Characterization of a salt-tolerant aminopeptidase from marine Bacillus licheniformis SWJS33 that improves hydrolysis and debittering efficiency for soy protein isolate

Abstract

An aminopeptidase was isolated from the marine Bacillus licheniformis SWJS33 (BLAP) and purified. According to the tandem mass spectrometry, the enzyme displayed 11% amino acid identity with the aminopeptidase from Bacillus (gi|496687392). BLAP exhibited maximum activity at 60°C and pH 8.0–8.5 and had a molecular mass of 100kDa. The presence of NaCl enabled 50% improvement of enzyme activity with 10–15% NaCl being the best.

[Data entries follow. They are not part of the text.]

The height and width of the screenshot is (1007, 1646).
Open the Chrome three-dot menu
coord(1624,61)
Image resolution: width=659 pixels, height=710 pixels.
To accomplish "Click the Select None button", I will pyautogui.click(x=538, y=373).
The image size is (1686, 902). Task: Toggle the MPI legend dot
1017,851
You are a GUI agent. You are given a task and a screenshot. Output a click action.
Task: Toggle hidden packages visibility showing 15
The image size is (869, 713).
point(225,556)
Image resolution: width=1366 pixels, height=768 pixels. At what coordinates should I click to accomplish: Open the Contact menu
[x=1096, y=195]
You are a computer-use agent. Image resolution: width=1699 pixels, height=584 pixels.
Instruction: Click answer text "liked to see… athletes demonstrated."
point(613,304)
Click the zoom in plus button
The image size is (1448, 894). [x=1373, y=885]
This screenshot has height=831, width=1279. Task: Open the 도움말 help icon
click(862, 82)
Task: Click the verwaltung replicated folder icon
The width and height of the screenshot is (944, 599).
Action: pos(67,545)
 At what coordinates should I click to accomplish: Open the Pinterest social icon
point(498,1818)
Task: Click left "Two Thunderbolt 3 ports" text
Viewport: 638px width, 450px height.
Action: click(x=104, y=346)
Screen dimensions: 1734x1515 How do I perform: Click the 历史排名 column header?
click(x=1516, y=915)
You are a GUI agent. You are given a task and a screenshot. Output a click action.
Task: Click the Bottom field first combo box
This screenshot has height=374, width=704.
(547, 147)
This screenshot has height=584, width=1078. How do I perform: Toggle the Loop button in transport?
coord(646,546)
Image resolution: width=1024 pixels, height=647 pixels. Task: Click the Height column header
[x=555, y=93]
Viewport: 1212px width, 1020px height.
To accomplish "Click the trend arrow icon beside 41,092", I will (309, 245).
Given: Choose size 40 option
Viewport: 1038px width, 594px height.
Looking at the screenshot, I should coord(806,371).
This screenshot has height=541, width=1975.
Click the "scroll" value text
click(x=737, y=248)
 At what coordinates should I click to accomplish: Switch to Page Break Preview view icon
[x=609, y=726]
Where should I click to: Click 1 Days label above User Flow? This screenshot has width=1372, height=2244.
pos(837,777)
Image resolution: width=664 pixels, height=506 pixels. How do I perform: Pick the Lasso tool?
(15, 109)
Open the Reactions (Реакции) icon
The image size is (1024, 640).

The observed inactivation by EDTA and bestatin and activation by Co2+ and Ag+ indicated that the obtained enzyme was a metalloaminopeptidase. Such an aminopeptidase could further improve the hydrolysis degree of soy protein isolate hydrolysates catalyzed by papain, Alcalase 2.4L or Flavourzyme 500MG from 8.5%, 9.5% or 14.4–18.8%, 18.7% or 20.1%, respectively, while decreasing the bitter intensity score of the SPI hydrolysates catalyzed by Alcalase 2.4L from 3.6 to 0.4.